*Work order*:
Output exactly the lines that run from the line with "Instruction: Click first" to the end of the material, both ends included, and no other lines.

*The records*:
***

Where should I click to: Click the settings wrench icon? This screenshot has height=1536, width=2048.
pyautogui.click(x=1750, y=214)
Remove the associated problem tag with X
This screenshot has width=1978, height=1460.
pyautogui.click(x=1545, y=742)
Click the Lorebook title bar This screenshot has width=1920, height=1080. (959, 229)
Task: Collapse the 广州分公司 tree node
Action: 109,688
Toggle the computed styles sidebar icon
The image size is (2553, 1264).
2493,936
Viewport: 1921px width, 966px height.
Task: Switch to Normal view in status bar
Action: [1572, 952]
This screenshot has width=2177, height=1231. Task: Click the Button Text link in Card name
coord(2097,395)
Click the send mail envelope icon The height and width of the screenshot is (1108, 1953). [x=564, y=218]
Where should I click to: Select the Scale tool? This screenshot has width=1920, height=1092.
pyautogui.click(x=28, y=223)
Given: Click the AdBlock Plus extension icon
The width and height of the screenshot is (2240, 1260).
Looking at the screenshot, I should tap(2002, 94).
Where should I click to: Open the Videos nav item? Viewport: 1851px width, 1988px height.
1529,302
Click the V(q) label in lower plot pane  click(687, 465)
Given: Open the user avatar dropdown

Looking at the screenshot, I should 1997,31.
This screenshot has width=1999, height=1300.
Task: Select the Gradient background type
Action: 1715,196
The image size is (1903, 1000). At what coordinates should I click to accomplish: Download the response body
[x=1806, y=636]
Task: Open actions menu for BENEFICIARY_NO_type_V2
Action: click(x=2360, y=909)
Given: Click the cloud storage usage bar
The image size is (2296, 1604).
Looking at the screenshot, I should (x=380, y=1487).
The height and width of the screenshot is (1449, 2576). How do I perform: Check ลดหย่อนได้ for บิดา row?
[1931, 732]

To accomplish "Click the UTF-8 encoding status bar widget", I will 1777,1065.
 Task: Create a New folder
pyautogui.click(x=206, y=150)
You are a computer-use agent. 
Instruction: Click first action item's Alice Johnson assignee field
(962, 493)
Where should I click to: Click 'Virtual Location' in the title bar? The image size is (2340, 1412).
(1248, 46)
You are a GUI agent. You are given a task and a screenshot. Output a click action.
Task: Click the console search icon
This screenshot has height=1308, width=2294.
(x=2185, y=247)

***

*Answer space*:
Instruction: Click first action item's Alice Johnson assignee field
(962, 493)
Where should I click to: Click 'Virtual Location' in the title bar? The image size is (2340, 1412).
(1248, 46)
You are a GUI agent. You are given a task and a screenshot. Output a click action.
Task: Click the console search icon
This screenshot has height=1308, width=2294.
(x=2185, y=247)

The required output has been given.